The ideal relationship between LTV and CAC is "LTV should be at least three times the CAC." However, it is not desirable to lower the conversion rate (customer acquisition efficiency) by lowering the CAC, so it is important to use the numbers as a guideline only and sometimes consider additional ways to acquire new customers even if it means increasing costs. Look at the situation of your service and users and consider the balance when making your decision.
*SaaS is an abbreviation for "Software as a Service" and refers to a service that allows you to access cloud-based software via the Internet. Unit economics is an indicator of profitability per hong kong telegram data user. If unit economics are positive, the revenue from one customer exceeds the cost of the customer, and it is an indication that the business can continue to make a profit. Here's how to calculate unit economics: Unit Economics = LTV (Customer Lifetime Value) / CAC (Customer Acquisition Cost) CAC Guideline To make your business profitable and continue to make profits, your CAC must be lower than your LTV.

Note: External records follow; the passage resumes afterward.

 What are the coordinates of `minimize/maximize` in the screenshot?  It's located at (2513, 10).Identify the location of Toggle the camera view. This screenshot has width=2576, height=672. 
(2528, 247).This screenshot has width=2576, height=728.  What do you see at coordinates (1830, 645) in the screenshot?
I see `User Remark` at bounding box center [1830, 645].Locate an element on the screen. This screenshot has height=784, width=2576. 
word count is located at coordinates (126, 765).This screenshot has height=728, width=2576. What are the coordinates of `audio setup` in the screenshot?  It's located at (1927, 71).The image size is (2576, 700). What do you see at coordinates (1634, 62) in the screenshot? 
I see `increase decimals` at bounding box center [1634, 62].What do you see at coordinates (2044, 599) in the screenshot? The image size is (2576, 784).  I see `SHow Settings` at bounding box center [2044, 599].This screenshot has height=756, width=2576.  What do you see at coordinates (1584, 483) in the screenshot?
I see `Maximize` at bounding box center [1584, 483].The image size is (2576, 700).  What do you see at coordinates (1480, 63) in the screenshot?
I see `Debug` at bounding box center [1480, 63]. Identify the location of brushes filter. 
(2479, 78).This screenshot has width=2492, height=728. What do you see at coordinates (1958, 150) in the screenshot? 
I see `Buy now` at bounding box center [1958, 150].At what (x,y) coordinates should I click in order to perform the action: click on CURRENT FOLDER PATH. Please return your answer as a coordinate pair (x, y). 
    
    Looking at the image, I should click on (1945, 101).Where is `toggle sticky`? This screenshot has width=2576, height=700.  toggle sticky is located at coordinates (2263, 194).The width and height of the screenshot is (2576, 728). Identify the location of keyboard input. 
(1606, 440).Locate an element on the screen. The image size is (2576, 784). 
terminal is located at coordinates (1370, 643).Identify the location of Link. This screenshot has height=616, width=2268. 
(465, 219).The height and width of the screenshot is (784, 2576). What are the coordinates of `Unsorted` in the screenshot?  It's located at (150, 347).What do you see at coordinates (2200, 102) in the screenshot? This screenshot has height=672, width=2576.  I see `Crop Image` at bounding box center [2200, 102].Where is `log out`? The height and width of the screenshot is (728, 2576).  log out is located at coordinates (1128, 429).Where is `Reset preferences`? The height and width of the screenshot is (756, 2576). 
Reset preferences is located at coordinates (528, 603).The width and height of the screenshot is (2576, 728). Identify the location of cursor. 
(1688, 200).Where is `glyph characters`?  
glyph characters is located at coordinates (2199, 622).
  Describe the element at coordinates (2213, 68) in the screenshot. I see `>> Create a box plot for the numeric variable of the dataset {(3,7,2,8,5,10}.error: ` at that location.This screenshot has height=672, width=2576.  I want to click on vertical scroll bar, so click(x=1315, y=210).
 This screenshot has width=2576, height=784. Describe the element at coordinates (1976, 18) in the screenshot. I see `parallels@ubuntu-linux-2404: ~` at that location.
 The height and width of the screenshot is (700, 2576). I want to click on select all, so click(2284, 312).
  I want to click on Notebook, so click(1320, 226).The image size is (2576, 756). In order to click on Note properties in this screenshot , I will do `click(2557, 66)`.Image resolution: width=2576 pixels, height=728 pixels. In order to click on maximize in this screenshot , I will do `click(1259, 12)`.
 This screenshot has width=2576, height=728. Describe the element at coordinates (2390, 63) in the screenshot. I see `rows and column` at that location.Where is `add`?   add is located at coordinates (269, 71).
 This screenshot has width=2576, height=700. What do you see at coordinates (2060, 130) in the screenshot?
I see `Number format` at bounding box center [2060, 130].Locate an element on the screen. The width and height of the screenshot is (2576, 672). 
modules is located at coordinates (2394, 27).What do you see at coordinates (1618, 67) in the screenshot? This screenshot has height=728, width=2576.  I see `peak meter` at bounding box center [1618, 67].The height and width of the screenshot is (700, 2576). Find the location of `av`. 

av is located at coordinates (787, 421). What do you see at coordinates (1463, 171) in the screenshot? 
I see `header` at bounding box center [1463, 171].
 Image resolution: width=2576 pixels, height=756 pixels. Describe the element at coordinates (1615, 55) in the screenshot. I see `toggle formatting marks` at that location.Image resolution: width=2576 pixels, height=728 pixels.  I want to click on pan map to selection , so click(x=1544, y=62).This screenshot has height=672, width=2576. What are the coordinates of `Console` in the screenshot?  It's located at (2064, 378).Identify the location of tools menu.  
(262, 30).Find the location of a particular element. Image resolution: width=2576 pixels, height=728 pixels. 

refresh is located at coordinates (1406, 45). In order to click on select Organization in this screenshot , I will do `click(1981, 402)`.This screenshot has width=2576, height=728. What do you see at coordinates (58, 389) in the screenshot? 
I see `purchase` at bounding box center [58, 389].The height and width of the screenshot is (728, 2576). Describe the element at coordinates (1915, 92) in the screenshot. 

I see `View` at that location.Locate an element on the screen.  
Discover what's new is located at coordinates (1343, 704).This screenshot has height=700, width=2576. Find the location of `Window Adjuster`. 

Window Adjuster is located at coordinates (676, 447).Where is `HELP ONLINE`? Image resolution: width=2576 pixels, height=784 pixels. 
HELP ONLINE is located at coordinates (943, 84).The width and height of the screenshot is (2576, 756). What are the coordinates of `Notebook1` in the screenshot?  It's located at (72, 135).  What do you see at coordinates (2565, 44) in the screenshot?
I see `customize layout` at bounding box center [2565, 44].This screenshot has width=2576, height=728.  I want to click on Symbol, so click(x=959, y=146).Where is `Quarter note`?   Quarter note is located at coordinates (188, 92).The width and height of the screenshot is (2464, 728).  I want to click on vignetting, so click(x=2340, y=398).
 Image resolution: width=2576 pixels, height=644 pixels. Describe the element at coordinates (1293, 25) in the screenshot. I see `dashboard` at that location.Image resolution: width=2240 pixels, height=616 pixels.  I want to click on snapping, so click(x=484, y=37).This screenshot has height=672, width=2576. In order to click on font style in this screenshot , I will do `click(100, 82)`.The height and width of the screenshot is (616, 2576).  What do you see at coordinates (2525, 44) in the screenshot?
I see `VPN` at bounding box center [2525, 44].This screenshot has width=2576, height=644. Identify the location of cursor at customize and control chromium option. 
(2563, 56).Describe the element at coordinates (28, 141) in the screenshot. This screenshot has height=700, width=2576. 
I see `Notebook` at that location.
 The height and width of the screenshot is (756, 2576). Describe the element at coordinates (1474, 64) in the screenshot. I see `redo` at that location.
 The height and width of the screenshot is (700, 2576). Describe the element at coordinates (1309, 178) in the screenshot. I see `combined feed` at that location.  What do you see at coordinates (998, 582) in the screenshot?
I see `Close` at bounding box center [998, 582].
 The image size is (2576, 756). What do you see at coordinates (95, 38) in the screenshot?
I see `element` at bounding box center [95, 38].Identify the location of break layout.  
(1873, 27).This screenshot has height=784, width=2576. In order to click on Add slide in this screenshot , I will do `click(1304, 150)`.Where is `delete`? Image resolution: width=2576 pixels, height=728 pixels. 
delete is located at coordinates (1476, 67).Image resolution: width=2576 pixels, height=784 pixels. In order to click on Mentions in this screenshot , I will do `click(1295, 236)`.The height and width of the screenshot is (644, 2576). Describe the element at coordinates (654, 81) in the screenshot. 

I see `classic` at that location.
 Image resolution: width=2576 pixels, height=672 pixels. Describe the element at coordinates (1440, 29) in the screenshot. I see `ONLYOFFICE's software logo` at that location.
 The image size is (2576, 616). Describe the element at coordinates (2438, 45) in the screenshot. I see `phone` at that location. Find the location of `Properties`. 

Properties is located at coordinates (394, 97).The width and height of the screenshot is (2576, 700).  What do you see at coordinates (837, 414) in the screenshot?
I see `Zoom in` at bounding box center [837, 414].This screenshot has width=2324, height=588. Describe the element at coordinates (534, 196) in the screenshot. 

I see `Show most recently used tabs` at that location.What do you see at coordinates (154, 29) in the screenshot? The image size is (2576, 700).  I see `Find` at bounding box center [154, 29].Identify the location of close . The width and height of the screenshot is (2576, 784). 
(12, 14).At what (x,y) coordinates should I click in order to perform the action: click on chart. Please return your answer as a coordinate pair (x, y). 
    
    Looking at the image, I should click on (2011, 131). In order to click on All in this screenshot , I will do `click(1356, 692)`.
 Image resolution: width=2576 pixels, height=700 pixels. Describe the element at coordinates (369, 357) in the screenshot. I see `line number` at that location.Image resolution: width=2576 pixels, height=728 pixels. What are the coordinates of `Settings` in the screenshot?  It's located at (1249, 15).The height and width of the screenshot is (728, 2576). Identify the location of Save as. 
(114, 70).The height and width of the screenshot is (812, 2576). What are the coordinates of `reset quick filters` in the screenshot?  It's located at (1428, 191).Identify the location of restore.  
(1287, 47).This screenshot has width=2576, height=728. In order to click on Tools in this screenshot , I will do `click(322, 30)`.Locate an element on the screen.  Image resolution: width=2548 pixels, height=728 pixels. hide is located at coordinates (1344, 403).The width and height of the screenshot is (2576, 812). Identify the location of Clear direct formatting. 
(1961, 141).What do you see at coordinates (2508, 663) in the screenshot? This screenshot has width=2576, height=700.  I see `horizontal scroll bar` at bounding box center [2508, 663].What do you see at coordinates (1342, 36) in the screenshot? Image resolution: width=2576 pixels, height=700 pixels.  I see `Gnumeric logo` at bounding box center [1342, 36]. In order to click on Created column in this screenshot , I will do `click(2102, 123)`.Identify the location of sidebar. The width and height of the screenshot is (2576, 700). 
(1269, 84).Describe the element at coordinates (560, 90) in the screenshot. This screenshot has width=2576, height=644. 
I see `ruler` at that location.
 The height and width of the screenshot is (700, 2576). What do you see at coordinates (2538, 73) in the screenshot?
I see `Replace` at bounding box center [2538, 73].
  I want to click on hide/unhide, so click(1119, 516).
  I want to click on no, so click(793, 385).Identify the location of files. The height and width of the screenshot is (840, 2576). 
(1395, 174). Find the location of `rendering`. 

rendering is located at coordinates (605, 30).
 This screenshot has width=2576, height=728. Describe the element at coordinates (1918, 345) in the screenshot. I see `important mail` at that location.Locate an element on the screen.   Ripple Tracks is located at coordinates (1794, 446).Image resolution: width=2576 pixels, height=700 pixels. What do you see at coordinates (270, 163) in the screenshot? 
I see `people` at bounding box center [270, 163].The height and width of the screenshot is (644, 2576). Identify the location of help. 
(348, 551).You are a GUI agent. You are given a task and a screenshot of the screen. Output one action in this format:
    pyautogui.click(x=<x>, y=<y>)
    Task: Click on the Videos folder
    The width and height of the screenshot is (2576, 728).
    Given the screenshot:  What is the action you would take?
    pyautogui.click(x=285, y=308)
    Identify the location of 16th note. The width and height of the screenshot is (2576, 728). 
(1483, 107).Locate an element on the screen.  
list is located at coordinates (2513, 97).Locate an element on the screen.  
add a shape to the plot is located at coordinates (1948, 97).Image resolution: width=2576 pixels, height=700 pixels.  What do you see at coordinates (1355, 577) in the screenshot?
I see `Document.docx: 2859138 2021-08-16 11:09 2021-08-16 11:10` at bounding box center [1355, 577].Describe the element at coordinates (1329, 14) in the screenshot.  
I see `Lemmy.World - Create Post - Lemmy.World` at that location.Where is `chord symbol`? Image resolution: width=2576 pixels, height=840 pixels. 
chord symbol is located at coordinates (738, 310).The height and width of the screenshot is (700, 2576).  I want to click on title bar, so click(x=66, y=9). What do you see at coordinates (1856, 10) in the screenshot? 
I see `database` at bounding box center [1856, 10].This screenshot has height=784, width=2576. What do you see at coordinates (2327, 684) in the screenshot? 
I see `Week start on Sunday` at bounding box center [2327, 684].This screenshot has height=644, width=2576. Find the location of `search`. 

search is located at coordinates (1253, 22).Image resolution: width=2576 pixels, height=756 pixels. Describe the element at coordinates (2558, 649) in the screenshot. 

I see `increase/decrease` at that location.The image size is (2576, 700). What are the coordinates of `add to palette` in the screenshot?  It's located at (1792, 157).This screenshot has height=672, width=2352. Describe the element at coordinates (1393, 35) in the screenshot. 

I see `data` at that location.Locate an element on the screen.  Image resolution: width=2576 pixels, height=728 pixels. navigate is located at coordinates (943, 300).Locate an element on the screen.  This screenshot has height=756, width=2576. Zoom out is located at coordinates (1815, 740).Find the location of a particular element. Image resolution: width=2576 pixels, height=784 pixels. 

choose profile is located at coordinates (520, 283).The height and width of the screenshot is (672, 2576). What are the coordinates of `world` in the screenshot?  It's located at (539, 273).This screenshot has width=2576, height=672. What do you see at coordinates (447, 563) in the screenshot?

The ideal relationship between LTV and CAC is "LTV should be at least three times the CAC." However, it is not desirable to lower the conversion rate (customer acquisition efficiency) by lowering the CAC, so it is important to use the numbers as a guideline only and sometimes consider additional ways to acquire new customers even if it means increasing costs. Look at the situation of your service and users and consider the balance when making your decision.